Dreiste Betrüger, die mit der Masche des „Falschen Polizeibeamten“ einen mittleren fünfstelligen Geldbetrag von einer 92-Jährigen ergaunert haben, konnten am Donnerstagvormittag von Coburger Polizisten im Stadtgebiet festgenommen werden. Das teilt das oberfränkische Polizeipräsidium am Montag mit.

Am Mittwoch hatte die betagte Dame den Anruf eines angeblichen Polizeibeamten erhalten, der von einer Festnahme in Coburg berichtete. Er behauptete, zwei bewaffnete Komplizen wären noch auf der Flucht und hätten die Adresse der Frau. Ihr Vermögen sei somit nicht mehr sicher und müsste beschlagnahmt werden. Der Betrüger bestellte der inzwischen beunruhigten Seniorin ein Taxi, mit dem sie zur Bank in der Innenstadt fuhr, um ihr Erspartes abzuholen. Glücklicherweise hatte die Filiale jedoch geschlossen. Nach weiteren Telefonaten, auch mit einem anderen vermeintlichen Polizisten, übergab die Frau am Nachmittag einem Unbekannten an der Haustüre ein Kuvert mit einen zunächst verfügbaren, mittleren fünfstelligen Eurobetrag.

Anschließend wurde die 92-Jährige jedoch trotzdem misstrauisch und verständigte die Polizei. Die Beamten klärten die Frau auf. Da die Betrüger sich für eine weitere „Geldsicherstellung“ erneut melden wollten, instruierten die Kriminalbeamten die Seniorin hinsichtlich ihres weiteren Vorgehens, ohne dass die Täter, die weiterhin bei der Seniorin anriefen, hiervon etwas erfuhren.

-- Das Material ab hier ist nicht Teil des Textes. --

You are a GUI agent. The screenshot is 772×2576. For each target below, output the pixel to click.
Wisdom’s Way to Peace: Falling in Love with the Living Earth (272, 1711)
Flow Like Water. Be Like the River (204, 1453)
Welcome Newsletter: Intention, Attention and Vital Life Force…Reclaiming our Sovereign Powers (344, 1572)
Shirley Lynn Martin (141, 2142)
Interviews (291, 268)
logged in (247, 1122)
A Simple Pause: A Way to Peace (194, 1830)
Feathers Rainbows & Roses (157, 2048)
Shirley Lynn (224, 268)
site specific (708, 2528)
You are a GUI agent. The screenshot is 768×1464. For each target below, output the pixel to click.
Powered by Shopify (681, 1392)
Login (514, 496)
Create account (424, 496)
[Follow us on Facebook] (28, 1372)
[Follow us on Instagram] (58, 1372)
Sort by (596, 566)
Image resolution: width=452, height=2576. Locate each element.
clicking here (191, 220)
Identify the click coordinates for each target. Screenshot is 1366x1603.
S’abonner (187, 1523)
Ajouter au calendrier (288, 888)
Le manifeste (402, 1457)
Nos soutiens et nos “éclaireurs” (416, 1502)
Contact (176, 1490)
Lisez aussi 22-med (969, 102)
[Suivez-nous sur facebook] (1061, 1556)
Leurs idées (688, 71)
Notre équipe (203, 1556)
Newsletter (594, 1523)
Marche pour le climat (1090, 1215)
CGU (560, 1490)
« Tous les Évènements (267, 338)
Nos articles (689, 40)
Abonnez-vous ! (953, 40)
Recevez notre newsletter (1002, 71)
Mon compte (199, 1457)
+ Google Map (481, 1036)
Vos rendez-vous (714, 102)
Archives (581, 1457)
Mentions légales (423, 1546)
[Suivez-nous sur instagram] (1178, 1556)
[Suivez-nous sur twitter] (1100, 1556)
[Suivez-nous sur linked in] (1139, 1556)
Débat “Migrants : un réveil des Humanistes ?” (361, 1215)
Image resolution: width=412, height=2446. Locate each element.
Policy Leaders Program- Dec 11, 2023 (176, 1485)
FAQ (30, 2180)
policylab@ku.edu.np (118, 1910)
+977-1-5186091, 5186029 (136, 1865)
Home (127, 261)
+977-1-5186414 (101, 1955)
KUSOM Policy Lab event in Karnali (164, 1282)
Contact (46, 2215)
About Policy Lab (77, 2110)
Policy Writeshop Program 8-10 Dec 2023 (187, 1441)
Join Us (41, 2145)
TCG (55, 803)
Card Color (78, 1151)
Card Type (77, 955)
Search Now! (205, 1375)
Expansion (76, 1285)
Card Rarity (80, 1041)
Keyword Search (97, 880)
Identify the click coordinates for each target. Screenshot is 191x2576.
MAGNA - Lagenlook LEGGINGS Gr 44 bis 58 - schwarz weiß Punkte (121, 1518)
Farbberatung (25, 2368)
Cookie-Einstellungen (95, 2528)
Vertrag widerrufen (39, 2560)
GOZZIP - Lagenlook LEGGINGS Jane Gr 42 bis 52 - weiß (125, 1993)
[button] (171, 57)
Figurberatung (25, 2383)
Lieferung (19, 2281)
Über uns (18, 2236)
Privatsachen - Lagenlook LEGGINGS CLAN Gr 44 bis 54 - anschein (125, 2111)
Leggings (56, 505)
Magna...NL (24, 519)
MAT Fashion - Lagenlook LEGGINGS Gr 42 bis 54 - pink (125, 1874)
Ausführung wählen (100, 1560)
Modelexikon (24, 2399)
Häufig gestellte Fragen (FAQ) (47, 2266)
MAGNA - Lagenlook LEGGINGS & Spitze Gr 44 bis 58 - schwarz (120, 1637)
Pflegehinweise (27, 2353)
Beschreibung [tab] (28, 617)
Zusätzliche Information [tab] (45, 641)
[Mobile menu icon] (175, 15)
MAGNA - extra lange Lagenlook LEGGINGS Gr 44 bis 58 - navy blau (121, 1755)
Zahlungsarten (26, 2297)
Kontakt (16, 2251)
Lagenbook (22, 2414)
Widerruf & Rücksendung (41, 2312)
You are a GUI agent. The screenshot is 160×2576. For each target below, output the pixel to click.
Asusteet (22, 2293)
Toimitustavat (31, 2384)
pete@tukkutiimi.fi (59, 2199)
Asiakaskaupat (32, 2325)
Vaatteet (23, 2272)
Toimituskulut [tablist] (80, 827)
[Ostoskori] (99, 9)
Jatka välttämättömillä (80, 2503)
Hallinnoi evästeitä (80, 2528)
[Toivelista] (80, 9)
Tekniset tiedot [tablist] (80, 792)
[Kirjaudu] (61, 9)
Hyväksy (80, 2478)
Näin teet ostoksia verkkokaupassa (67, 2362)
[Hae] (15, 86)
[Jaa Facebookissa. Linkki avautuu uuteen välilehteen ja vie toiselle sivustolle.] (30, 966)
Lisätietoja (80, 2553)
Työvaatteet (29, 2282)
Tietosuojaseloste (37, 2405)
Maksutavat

Am nächsten Tag ging die 92-Jährige auf das Drängen der Betrüger erneut zur Bank, um dann weitere Barmittel an einen „Polizisten“ zu übergeben. Beamte der Inspektion Coburg und der Kriminalpolizei waren verdeckt an der Seite der Frau, als sie zur Filiale in der Innenstadt ging und vorgab, Geld zu holen. Kurz darauf übergab sie eine Stofftasche an den gleichen Abholer wie nachmittags zuvor. Sogleich nahmen die Einsatzkräfte den Tatverdächtigen fest, wie auch seinen Komplizen, der in der Nähe in einem Auto wartete.

Nach weiteren Ermittlungen der Kriminalbeamten erging am Freitagmittag Haftbefehl gegen die 22 und 26 Jahre alten Beschuldigten. Polizisten brachten sie in verschiedene Justizvollzugsanstalten. Die umfassenden Ermittlungen gegen die Tätergruppierung dauern an.

In der Region war es in den vergangenen Wochen immer wieder zu vergleichbaren Vorfällen mit Anrufen von falschen Polizisten gekommen (wir berichteten). Glücklicherweise waren die Täter nur in den seltensten Fällen erfolgreich. Ob die beiden nun festgenommenen Männer auch mit diesen Fällen etwas zu tun haben, könne aktuell noch nicht gesagt werden und sei nun Gegenstand der Ermittlungen, erklärt eine Sprecherin des oberfränkischen Polizeipräsidiums auf Anfrage der Frankenpost. Da Betrüger dieser Art jedoch meistens ins Banden organisiert sind, bestehe eine realistische Wahrscheinlichkeit.